Montants dépensés par Fortis Banque entre décembre 2004 et octobre 2007 pour acquérir des titres adossés à des crédits subprimes auprès de 11 grandes banques d’investissement.



Ces dépenses folles ont conduit Fortis Holding, l’actionnaire de Fortis Banque, à sa perte en septembre 2008. Ce qui a coûté à l’époque 9,4 milliards d’euros aux contribuables belges, lors du sauvetage de la banque. Tous ces achats de titres ont été réalisés par la division Merchant and Private Banking de Fortis Banque, alors dirigée par Filip Dierckx, l’actuel numéro deux de BNP Paribas Fortis et président de Febelfin, le lobby bancaire belge.

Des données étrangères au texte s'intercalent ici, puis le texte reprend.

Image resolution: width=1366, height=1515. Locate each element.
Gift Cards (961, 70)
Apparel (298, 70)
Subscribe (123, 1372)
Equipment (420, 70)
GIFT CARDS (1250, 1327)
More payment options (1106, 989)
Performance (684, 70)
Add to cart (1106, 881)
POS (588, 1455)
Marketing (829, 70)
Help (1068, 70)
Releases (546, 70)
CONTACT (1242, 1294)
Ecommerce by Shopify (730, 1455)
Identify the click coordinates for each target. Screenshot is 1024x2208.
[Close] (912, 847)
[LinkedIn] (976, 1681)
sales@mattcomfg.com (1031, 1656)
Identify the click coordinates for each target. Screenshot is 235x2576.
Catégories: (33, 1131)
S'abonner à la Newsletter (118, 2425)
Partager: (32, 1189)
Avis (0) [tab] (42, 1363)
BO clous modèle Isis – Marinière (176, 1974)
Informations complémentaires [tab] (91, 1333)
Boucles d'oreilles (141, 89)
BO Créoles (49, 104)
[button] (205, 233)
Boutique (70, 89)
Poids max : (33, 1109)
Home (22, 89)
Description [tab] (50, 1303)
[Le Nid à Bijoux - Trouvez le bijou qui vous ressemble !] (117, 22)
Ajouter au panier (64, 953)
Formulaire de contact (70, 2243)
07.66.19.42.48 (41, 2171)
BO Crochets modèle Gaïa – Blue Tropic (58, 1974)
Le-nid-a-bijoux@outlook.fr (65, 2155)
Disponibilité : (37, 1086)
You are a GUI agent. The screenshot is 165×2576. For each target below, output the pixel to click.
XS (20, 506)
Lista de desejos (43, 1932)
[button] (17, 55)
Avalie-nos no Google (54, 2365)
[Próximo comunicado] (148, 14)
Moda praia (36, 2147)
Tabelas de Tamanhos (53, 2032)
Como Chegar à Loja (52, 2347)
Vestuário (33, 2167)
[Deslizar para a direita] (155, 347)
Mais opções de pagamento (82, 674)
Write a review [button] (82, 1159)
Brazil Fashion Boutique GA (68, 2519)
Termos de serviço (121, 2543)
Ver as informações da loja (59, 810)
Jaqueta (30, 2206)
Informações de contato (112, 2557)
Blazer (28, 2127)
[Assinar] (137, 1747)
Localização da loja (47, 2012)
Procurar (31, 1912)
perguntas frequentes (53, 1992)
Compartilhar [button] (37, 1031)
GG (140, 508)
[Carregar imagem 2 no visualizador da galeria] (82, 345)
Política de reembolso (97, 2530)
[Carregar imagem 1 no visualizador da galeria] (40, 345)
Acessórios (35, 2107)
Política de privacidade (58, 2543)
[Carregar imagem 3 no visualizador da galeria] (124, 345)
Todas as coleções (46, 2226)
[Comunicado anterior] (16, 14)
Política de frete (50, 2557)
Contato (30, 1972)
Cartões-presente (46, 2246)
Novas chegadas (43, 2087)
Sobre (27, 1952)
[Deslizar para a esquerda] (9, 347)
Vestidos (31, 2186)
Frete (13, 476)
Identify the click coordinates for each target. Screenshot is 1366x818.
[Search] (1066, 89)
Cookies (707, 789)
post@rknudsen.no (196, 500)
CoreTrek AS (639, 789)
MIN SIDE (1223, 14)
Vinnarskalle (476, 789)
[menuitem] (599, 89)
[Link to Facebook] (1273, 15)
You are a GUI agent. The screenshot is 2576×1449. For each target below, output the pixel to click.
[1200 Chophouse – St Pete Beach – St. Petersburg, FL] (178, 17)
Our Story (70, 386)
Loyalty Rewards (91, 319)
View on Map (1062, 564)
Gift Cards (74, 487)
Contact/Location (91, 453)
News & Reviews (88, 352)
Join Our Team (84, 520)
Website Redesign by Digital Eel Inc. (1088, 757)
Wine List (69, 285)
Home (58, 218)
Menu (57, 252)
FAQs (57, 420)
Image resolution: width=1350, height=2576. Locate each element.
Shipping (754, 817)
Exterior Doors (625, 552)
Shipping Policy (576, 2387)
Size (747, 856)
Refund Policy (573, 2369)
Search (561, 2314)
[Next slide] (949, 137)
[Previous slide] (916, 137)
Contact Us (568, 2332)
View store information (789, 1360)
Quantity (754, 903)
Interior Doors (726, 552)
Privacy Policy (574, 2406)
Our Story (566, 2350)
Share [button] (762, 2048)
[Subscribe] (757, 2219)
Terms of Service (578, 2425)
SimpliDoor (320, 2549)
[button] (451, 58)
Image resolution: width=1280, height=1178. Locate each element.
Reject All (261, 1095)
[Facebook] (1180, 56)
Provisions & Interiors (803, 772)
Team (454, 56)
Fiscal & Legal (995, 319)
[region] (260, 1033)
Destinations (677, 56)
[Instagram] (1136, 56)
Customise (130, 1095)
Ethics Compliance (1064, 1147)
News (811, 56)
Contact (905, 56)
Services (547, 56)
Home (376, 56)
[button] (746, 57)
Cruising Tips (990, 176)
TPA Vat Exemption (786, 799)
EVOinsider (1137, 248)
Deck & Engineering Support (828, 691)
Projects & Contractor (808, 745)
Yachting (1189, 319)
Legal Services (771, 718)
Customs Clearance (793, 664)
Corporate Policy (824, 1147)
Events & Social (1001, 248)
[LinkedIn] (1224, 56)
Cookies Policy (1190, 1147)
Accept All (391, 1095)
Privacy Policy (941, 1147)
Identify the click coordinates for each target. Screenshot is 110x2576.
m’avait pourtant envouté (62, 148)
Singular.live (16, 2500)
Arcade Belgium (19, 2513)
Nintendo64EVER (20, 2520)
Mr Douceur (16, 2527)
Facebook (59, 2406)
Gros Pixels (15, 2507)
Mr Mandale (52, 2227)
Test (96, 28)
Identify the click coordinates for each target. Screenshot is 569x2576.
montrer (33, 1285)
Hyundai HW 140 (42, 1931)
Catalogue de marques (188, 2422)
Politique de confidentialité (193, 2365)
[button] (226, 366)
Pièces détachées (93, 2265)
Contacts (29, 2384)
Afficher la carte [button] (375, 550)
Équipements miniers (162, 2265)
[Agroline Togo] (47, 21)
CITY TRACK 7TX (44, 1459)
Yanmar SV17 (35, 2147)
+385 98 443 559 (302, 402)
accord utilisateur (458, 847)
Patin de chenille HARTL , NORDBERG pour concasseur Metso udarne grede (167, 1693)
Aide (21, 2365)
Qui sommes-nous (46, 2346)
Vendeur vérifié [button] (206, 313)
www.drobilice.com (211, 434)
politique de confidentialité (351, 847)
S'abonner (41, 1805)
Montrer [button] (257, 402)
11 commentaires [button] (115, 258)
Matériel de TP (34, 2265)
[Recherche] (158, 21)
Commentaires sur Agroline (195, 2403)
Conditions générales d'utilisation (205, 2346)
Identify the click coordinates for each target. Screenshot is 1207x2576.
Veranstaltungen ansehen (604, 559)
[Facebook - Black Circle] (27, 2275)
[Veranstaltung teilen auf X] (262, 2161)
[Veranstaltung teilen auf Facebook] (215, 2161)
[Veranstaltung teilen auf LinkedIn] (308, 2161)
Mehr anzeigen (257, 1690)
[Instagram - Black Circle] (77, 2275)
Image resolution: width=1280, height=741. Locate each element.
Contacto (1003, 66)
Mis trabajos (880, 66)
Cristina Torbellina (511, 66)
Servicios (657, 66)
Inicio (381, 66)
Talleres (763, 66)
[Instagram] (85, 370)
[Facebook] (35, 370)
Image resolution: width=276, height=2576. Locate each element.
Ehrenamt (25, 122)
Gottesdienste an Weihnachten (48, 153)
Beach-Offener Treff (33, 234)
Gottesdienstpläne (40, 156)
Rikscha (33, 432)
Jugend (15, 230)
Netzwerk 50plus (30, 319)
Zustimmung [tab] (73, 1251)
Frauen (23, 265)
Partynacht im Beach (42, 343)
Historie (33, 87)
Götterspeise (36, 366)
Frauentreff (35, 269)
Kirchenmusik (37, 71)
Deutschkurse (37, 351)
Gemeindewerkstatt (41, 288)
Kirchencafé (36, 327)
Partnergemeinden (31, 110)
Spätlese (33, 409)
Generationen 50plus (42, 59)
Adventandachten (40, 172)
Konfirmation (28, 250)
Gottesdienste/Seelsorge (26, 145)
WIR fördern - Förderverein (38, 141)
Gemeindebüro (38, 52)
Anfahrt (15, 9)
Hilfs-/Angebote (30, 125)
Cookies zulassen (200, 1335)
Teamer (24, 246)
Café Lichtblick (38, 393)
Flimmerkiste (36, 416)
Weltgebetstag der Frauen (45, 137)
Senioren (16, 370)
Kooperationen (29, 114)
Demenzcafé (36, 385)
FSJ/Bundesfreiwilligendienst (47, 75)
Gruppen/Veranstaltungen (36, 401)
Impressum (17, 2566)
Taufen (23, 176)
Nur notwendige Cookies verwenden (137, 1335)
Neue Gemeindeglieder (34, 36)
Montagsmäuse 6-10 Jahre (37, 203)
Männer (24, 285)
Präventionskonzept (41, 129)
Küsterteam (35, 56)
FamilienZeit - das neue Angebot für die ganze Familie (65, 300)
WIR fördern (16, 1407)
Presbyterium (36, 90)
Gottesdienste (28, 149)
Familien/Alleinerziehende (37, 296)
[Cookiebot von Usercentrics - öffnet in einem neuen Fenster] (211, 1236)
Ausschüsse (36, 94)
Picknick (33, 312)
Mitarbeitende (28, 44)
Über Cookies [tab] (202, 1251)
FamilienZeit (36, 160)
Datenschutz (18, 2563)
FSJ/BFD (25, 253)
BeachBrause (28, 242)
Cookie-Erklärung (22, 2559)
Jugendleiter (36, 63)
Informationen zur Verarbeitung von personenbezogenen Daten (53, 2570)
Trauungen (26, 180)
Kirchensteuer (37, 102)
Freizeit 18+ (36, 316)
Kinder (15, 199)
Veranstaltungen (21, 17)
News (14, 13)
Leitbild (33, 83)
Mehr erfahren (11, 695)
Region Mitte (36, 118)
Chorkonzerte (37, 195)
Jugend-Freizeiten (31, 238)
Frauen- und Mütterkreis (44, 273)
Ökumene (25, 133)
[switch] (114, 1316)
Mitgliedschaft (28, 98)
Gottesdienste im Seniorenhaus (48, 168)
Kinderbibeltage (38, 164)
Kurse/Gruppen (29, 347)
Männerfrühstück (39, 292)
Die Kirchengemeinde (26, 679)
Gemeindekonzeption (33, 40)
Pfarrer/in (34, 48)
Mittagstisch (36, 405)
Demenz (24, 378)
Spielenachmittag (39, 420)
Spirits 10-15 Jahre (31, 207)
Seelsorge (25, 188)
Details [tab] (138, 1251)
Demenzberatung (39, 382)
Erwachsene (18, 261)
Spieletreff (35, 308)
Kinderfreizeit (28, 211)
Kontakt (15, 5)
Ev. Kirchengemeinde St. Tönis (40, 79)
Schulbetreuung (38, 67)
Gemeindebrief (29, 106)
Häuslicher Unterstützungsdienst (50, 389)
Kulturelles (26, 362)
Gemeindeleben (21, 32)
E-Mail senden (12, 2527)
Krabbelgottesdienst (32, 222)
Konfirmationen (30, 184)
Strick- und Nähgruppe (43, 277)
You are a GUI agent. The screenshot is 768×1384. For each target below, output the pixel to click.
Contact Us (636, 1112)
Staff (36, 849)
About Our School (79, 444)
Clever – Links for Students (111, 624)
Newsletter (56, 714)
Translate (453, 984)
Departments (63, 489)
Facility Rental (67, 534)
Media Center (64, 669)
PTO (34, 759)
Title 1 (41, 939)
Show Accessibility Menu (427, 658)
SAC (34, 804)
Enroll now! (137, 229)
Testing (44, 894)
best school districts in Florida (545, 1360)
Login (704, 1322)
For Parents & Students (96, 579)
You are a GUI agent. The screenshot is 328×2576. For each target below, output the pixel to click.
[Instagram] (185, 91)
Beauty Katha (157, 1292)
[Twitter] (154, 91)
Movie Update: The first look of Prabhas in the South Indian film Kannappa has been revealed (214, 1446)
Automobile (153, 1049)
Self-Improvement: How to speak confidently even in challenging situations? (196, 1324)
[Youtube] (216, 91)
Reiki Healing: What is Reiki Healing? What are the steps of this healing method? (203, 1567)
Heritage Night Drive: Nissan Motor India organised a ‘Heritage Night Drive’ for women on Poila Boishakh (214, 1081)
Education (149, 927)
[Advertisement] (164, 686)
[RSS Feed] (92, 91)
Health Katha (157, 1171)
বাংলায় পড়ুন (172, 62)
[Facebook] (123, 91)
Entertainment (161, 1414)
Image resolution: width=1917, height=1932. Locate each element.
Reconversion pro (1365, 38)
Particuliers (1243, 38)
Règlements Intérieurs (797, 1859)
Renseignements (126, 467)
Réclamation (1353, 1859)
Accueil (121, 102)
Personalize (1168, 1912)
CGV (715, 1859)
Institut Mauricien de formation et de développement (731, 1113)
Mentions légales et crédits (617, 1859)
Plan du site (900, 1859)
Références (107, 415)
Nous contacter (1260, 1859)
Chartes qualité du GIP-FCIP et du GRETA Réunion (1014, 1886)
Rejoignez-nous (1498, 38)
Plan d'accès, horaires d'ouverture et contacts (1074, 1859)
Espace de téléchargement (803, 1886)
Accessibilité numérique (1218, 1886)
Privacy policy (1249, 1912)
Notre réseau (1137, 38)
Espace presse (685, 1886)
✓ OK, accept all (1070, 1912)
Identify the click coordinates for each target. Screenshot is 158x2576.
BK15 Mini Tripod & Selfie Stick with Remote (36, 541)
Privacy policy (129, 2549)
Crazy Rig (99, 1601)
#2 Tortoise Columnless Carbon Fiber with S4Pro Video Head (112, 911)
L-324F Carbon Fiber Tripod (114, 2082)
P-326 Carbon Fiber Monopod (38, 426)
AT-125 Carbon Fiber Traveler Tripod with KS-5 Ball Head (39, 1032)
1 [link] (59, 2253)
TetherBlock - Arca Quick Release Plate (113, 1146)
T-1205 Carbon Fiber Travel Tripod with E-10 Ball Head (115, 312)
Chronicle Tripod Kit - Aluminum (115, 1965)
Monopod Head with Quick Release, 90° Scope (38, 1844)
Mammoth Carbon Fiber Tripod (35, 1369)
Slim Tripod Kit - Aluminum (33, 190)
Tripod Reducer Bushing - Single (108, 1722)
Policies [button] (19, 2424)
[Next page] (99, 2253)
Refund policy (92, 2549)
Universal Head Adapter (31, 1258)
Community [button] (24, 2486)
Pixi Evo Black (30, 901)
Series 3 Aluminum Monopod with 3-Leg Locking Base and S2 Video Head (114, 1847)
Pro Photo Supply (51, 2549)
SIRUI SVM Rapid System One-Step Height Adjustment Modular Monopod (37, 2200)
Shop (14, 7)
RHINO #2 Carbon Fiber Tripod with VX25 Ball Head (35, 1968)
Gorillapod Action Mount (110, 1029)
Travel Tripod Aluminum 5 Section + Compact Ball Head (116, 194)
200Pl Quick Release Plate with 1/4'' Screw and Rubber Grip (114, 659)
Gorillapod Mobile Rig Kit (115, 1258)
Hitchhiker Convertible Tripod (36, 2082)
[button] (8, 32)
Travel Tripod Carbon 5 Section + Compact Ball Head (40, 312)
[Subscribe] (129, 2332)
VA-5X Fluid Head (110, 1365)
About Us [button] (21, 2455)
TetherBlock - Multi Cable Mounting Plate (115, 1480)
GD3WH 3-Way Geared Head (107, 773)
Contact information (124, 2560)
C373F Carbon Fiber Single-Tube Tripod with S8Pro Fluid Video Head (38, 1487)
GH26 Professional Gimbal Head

Comme le montre le graphique ci-dessous, lorsqu’en 2007 l’indice des prix des logements aux Etats-Unis poursuit, mois après mois, sa dégringolade, Fortis Banque continue d’acheter, à tour de bras, des titres adossés à des crédits hypothécaires subprimes. Ces achats explosent même à partir de février 2007, atteignant 807 millions de dollars contre 414 en janvier, avant d’atteindre le record absolu de 882 millions en avril. Les achats mensuels réalisés de février à juin 2007 sont en fait les cinq plus importants de tous ceux effectués par Fortis Banque depuis ses premières emplettes sur ce marché en décembre 2004: en cinq mois, Fortis dépense 3,5 milliards de dollars.



Investissements mensuels de Fortis Banque dans des titres exposés aux subprimes, entre décembre 2004 et octobre 2007 (bâtonnets bleus). Les cinq plus gros achats de titres ont lieu de février à juin 2007, alors que la bulle immobilière a déjà éclaté, comme le montre l’indice composite des prix des logements américains (courbe rouge) qui chute depuis juin 2006, après 15 années de croissance continue. (Cliquer sur l’image pour l'agrandir.)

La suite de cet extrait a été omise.